(Extracted data begins)

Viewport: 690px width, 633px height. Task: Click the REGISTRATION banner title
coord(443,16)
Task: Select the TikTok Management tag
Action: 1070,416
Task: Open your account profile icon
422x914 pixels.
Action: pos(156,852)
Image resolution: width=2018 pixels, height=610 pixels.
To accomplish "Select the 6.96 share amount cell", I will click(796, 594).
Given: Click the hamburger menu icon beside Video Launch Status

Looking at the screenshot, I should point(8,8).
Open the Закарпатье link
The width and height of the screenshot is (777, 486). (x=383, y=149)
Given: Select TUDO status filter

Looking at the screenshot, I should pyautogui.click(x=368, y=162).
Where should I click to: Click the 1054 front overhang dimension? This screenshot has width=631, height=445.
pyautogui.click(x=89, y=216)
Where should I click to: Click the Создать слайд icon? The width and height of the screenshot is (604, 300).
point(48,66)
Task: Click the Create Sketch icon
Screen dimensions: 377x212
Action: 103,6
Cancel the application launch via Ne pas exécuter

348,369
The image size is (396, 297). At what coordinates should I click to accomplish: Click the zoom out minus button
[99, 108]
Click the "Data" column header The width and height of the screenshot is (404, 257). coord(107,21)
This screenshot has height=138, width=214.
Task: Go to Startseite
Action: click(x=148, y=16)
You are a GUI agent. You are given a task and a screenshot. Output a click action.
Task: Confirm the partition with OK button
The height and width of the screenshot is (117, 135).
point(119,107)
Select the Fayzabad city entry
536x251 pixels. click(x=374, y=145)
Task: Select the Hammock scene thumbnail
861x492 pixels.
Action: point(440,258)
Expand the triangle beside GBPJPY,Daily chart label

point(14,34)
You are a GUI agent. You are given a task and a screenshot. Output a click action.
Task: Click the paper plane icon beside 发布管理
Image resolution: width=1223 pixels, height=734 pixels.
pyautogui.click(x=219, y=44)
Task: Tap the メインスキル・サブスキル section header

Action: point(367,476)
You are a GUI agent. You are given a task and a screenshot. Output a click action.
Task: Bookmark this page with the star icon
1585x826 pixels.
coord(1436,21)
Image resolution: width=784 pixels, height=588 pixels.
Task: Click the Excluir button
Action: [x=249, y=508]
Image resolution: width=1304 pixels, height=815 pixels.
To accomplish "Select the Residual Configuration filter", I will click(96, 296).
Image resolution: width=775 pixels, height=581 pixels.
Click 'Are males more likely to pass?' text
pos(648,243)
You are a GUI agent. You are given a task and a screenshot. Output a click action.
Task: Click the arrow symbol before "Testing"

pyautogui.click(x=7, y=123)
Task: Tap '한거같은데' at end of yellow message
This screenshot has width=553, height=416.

(Extracted data ends)

### What to do
Give every record again, exactly as it reads.

### Result
Viewport: 690px width, 633px height. Task: Click the REGISTRATION banner title
coord(443,16)
Task: Select the TikTok Management tag
Action: 1070,416
Task: Open your account profile icon
422x914 pixels.
Action: pos(156,852)
Image resolution: width=2018 pixels, height=610 pixels.
To accomplish "Select the 6.96 share amount cell", I will click(796, 594).
Given: Click the hamburger menu icon beside Video Launch Status

Looking at the screenshot, I should point(8,8).
Open the Закарпатье link
The width and height of the screenshot is (777, 486). (x=383, y=149)
Given: Select TUDO status filter

Looking at the screenshot, I should pyautogui.click(x=368, y=162).
Where should I click to: Click the 1054 front overhang dimension? This screenshot has width=631, height=445.
pyautogui.click(x=89, y=216)
Where should I click to: Click the Создать слайд icon? The width and height of the screenshot is (604, 300).
point(48,66)
Task: Click the Create Sketch icon
Screen dimensions: 377x212
Action: 103,6
Cancel the application launch via Ne pas exécuter

348,369
The image size is (396, 297). At what coordinates should I click to accomplish: Click the zoom out minus button
[99, 108]
Click the "Data" column header The width and height of the screenshot is (404, 257). coord(107,21)
This screenshot has height=138, width=214.
Task: Go to Startseite
Action: click(x=148, y=16)
You are a GUI agent. You are given a task and a screenshot. Output a click action.
Task: Confirm the partition with OK button
The height and width of the screenshot is (117, 135).
point(119,107)
Select the Fayzabad city entry
536x251 pixels. click(x=374, y=145)
Task: Select the Hammock scene thumbnail
861x492 pixels.
Action: point(440,258)
Expand the triangle beside GBPJPY,Daily chart label

point(14,34)
You are a GUI agent. You are given a task and a screenshot. Output a click action.
Task: Click the paper plane icon beside 发布管理
Image resolution: width=1223 pixels, height=734 pixels.
pyautogui.click(x=219, y=44)
Task: Tap the メインスキル・サブスキル section header

Action: point(367,476)
You are a GUI agent. You are given a task and a screenshot. Output a click action.
Task: Bookmark this page with the star icon
1585x826 pixels.
coord(1436,21)
Image resolution: width=784 pixels, height=588 pixels.
Task: Click the Excluir button
Action: [x=249, y=508]
Image resolution: width=1304 pixels, height=815 pixels.
To accomplish "Select the Residual Configuration filter", I will click(96, 296).
Image resolution: width=775 pixels, height=581 pixels.
Click 'Are males more likely to pass?' text
pos(648,243)
You are a GUI agent. You are given a task and a screenshot. Output a click action.
Task: Click the arrow symbol before "Testing"

pyautogui.click(x=7, y=123)
Task: Tap '한거같은데' at end of yellow message
This screenshot has width=553, height=416.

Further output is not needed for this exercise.